Fix scale back to 0 with 300 requests scenario #76

samos123 · 2024-02-07T16:30:16Z

Fixes #73 and includes pr #70 and others from Alex

Remove compareScales function
Refactor SetDesiredScale that is simpler to understand by storing lastSuccessfulScale time
Improve test coverage for scaler.go

Co-author: @alpe

pkg/deployments/scaler.go

The recursive compareScales call seems to only set the current replicas so we can simply do that directly instead.

alpe

Good refactoring and simpler to read. I added some comments as I think the logic has changed for scale down. This is not necessarily bad but should be revisited from a product view.

alpe · 2024-02-08T10:34:54Z

pkg/autoscaler/autoscaler.go

@@ -93,6 +93,11 @@ func (a *Autoscaler) Start() {
 		}

 		for deploymentName, waitCount := range stats.ActiveRequests {
+			// TODO remove this check and ensure only stats for deployments with models are returned
+			if !a.Deployments.HasModel(deploymentName) {
+				log.Printf("Deployment: %v has no model annotations, skipping", deploymentName)


Good to exclude them. I was wondering about the log already

personal preference: do we need this log output? This can create a lot of noise?

nit: here and others: prefer %q or %s in strings

I think we can remove this log once we remove this if statement. The logs are confusing without a log saying that the deployment is ignored. The reason being that earlier in the log it shows aggregating stats of e.g. kubernetes which might make people think it's active on the kubernetes service.

alpe · 2024-02-08T11:03:36Z

pkg/deployments/scaler.go

-
-		if s.scaleDownTimer == nil {
-			s.scaleDownTimer = time.AfterFunc(s.scaleDownDelay, func() {
+		if time.Since(s.lastScaleDown) >= s.scaleDownDelay {


🤔 the lastScaleDown value is set in the constructor. This ensures the scale down delay is taken into account on a node startup and right after the last successful scale down.
There is no delay if a running node becomes leader or if the last scale down is some time ago. A scale down call would execute immediately as the condition is always true.
With the old logic, the first call to scale down triggered a timer. I order to achieve the same, we can have an unset lastScaleDown time and set it on first call to scale down. You can check with s.lastScaleDown.IsZero() for unset.
It should be cleared (unset) on

desiredScale >= currentScale

successful scale down

loosing leader role

Probably with AtLeastOne()

Here is my code I was working on in parallel:

if s.currentScale < s.desiredScale { // Scale up immediately. go s.scaleFunc(s.desiredScale, false) s.desiredScaleDownStart = time.Time{} } else if s.currentScale == s.desiredScale { s.desiredScaleDownStart = time.Time{} } else { if s.desiredScaleDownStart.IsZero() { s.desiredScaleDownStart = time.Now() } else if time.Since(s.desiredScaleDownStart) >= s.scaleDownDelay { go s.scaleFunc(s.desiredScale, false) } }

Thanks for taking the time to do a deeper analysis on how it differs. I agree that setting it to zero value is cleaner and have fixed it.

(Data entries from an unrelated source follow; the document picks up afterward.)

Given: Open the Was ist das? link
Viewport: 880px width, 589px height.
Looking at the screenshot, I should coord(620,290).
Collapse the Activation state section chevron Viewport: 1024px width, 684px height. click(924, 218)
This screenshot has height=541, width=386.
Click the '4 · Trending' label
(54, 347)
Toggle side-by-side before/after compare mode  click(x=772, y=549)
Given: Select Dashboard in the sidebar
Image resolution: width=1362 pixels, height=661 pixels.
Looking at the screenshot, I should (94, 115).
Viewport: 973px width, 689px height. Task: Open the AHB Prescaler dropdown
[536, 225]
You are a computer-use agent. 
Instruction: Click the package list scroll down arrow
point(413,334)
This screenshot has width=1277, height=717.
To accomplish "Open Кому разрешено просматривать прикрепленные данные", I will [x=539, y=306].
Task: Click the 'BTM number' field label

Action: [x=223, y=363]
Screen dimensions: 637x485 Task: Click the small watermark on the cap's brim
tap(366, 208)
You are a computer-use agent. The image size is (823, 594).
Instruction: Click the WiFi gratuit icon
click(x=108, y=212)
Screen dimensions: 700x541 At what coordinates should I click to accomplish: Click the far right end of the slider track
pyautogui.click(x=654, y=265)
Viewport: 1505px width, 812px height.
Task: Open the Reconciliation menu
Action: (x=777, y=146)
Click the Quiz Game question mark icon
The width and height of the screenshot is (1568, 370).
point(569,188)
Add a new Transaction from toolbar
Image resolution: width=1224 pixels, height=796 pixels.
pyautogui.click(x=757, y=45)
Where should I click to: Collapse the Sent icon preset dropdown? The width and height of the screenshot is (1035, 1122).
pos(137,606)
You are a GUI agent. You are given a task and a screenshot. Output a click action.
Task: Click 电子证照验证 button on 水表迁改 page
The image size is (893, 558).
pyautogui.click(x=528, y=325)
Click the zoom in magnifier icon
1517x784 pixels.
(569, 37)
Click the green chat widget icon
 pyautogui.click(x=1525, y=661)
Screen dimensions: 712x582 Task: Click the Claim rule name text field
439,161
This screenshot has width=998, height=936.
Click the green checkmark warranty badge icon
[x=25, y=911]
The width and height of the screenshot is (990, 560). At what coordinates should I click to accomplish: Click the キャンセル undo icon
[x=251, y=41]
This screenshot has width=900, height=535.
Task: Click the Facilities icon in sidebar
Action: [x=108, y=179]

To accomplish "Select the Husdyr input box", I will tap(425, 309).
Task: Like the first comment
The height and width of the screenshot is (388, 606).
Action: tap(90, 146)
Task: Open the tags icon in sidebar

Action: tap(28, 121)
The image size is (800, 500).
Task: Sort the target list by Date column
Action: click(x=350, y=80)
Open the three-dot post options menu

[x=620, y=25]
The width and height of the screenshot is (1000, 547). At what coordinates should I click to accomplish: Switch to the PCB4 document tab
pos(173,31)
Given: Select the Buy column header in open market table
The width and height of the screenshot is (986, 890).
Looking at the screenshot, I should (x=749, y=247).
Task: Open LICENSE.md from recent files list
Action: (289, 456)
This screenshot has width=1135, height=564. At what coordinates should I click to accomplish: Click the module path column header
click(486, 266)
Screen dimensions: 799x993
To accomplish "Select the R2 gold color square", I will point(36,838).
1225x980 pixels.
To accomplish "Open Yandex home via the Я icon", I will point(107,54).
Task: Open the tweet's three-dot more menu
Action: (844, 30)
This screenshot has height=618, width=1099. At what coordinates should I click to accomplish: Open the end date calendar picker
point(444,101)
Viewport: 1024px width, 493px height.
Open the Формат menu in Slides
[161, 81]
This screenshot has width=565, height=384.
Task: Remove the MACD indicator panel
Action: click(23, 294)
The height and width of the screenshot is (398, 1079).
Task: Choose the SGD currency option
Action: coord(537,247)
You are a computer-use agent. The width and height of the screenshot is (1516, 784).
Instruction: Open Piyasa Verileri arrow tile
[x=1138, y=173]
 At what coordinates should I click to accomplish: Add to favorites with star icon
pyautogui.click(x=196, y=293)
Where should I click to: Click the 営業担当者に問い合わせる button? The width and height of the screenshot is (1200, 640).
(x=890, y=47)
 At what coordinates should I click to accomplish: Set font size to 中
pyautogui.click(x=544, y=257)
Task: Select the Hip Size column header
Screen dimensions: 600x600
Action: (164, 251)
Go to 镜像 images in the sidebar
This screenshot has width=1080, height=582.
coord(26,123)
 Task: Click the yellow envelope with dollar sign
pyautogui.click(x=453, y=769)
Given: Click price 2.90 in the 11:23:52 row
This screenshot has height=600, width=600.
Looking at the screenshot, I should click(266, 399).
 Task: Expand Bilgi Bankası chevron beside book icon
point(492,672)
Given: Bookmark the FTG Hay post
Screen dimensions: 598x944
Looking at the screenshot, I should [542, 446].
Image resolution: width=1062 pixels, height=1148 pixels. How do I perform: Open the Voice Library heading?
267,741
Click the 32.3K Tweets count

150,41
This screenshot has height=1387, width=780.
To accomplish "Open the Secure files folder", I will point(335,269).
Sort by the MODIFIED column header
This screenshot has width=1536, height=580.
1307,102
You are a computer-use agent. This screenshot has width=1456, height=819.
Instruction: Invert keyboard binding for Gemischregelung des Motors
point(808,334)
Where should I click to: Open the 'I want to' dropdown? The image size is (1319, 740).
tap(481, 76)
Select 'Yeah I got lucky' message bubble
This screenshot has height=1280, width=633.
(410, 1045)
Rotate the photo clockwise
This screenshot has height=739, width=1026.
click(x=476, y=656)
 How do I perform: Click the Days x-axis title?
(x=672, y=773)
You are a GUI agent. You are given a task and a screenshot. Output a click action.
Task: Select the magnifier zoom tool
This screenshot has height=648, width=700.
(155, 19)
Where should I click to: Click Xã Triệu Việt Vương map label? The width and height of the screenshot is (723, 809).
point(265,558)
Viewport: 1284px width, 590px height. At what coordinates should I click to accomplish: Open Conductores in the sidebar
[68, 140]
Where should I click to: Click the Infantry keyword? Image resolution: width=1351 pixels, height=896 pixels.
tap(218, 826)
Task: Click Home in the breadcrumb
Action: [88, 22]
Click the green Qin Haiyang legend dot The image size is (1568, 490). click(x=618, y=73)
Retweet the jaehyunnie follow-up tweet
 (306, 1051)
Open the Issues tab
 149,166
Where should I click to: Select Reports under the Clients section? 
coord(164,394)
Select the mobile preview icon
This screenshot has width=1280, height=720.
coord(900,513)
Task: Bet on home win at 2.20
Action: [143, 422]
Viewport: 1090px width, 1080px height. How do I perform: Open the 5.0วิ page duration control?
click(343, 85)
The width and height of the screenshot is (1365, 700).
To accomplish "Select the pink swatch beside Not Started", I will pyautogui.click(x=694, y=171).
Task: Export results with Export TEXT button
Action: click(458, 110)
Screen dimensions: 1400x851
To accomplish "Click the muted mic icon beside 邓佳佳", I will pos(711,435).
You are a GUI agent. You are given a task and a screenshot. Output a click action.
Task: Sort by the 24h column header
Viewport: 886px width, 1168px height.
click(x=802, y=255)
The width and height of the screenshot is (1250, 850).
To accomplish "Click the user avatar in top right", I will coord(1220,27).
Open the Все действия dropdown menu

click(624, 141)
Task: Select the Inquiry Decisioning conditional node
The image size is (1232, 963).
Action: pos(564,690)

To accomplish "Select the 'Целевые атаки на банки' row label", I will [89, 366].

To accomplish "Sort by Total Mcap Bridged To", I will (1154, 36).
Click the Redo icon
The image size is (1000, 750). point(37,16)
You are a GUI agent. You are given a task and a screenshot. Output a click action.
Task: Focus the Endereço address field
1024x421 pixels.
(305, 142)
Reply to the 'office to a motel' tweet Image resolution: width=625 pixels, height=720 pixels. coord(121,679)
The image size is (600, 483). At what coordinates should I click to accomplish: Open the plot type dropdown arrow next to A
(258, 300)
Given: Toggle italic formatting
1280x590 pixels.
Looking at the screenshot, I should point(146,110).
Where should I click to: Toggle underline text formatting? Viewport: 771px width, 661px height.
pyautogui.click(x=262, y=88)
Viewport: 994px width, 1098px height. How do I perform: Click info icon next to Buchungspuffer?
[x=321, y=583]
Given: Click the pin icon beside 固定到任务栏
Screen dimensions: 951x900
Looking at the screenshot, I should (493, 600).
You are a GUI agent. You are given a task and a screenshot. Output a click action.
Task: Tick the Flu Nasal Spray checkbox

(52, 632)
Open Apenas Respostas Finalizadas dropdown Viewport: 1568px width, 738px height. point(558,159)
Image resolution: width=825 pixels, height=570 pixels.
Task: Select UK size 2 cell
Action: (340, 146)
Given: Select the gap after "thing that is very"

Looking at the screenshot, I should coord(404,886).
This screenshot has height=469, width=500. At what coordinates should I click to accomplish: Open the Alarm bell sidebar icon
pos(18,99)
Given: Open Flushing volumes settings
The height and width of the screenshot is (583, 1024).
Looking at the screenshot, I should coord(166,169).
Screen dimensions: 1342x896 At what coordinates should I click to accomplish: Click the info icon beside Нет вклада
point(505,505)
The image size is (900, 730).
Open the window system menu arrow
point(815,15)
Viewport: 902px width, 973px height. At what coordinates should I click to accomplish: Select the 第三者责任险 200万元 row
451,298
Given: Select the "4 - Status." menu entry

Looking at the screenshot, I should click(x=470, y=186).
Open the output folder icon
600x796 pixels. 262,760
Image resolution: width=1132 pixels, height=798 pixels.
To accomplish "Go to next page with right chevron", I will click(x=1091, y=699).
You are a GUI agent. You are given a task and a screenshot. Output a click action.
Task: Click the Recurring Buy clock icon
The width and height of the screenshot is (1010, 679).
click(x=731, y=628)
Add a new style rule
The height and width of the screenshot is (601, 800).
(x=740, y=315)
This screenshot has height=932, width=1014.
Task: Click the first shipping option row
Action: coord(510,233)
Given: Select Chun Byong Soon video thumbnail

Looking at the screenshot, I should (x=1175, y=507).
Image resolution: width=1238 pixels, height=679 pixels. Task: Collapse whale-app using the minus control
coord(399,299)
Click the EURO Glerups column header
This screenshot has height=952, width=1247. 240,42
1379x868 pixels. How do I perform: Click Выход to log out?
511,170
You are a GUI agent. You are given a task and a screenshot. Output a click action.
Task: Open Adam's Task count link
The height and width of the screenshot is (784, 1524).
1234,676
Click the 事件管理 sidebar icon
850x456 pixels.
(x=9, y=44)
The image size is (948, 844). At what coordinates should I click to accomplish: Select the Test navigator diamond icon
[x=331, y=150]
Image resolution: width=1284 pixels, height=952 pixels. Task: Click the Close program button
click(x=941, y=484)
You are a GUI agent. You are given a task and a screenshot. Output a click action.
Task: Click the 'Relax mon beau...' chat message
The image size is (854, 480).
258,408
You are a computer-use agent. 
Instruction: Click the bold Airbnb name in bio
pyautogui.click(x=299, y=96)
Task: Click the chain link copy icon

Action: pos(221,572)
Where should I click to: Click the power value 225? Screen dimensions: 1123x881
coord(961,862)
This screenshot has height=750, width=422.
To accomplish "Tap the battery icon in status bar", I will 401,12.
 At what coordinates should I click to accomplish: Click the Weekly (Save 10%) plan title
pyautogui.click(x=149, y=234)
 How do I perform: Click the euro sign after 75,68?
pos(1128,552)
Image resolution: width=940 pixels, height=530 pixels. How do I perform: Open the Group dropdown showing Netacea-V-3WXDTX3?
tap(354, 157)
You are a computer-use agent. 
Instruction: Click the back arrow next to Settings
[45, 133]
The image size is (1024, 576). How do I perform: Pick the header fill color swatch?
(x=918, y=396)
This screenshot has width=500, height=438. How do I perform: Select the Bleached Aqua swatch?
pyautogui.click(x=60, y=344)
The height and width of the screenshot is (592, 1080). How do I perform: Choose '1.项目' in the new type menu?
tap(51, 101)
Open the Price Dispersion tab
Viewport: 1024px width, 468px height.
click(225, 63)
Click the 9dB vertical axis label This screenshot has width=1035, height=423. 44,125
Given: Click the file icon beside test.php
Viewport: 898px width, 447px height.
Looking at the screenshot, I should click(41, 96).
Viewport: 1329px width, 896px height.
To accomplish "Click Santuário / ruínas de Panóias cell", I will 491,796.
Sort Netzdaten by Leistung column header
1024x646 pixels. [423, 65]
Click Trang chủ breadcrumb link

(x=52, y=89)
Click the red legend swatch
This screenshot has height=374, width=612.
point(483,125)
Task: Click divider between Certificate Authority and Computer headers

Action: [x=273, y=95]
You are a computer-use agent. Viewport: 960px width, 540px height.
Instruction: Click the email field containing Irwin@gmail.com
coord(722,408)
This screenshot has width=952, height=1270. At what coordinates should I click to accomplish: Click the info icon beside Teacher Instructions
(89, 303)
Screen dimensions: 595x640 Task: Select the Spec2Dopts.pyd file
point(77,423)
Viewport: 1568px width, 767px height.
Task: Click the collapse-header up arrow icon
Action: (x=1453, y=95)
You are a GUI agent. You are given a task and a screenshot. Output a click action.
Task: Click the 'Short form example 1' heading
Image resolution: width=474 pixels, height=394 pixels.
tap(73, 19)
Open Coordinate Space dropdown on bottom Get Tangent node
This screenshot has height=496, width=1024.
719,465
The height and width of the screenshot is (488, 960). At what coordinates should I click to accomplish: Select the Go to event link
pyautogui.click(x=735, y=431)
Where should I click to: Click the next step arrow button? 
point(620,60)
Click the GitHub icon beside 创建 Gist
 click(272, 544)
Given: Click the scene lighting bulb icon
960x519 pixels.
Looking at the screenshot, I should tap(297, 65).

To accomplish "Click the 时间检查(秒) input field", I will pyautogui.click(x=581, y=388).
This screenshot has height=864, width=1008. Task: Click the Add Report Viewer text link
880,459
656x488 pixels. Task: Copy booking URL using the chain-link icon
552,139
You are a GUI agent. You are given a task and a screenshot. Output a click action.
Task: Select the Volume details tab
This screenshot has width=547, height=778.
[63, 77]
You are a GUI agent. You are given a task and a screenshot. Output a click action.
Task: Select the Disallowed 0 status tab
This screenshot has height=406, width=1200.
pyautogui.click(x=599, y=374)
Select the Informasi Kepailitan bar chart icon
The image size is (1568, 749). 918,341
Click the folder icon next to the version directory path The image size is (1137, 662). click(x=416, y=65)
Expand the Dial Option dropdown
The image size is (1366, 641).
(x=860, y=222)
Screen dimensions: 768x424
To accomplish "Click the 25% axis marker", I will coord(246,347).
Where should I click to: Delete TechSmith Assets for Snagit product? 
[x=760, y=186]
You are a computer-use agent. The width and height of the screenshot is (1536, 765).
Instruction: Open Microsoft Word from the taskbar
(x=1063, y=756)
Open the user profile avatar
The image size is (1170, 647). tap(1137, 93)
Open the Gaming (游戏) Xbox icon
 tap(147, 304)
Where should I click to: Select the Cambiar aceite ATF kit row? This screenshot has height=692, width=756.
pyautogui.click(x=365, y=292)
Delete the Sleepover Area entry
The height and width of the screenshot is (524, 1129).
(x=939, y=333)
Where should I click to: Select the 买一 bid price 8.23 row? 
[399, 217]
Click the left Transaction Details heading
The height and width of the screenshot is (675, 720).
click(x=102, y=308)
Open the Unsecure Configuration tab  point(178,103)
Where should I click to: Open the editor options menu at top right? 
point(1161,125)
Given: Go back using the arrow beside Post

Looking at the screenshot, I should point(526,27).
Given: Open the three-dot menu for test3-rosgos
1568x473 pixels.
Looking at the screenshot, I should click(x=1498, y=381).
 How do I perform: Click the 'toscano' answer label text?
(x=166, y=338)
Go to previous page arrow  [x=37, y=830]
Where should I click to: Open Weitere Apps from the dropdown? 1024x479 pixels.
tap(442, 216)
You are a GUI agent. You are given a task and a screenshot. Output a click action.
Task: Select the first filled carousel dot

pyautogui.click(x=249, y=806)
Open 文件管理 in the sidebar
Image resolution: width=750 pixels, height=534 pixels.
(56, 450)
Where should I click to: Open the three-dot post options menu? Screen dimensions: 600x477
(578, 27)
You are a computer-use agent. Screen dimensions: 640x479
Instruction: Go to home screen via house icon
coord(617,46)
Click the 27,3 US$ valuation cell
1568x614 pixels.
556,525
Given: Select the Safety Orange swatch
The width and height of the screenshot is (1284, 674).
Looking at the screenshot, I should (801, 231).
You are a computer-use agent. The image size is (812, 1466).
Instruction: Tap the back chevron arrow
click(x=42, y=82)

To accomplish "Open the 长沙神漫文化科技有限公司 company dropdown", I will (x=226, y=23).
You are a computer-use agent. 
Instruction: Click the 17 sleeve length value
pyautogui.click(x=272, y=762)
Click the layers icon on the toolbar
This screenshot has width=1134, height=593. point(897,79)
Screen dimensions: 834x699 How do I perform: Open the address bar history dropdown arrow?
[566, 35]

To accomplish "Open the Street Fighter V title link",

@nstogner regarding your implementation, it's important that we always check and log the error of s.scaleFunc because otherwise it will be hard to debug if there is a scaling issue. Was there any reason we weren't originally doing error checks? and any reason why your implementation does not? Just making sure I'm not doing something useless with the error checking.

pkg/deployments/manager.go

nstogner · 2024-02-08T15:18:13Z

pkg/autoscaler/autoscaler.go

@@ -93,6 +93,11 @@ func (a *Autoscaler) Start() {
 		}

 		for deploymentName, waitCount := range stats.ActiveRequests {
+			// TODO remove this check and ensure only stats for deployments with models are returned
+			if !a.Deployments.HasModel(deploymentName) {


What scenario leads lingo to fall into this state?

Lingo right now has autoscaler active on all deployments because ActiceRequests returns the active requests for all deployments. This if statement can be removed once we fix #59 and use Pod endpoints and only add endpoints of Deployments that have a lingo model annotation.

You can verify this by running Lingo and checking the logs. Note I added a TODO item that this should eventually get removed but I don't want to do this as part of this PR.

To answer your question, this happens in all scenarios.

pkg/deployments/manager.go

pkg/deployments/scaler.go

nstogner · 2024-02-08T15:23:16Z

pkg/deployments/scaler.go

-
-func (s *scaler) compareScales(current, desired int32) {
+	log.Printf("SetDesiredScale(%v), current: %v, min: %v, max: %v", n, s.currentScale, s.minScale, s.maxScale)
+	nMinMax := s.applyMinMax(n)


No need for local var, clearer to do s.desiredScale = s.applyMinMax(n)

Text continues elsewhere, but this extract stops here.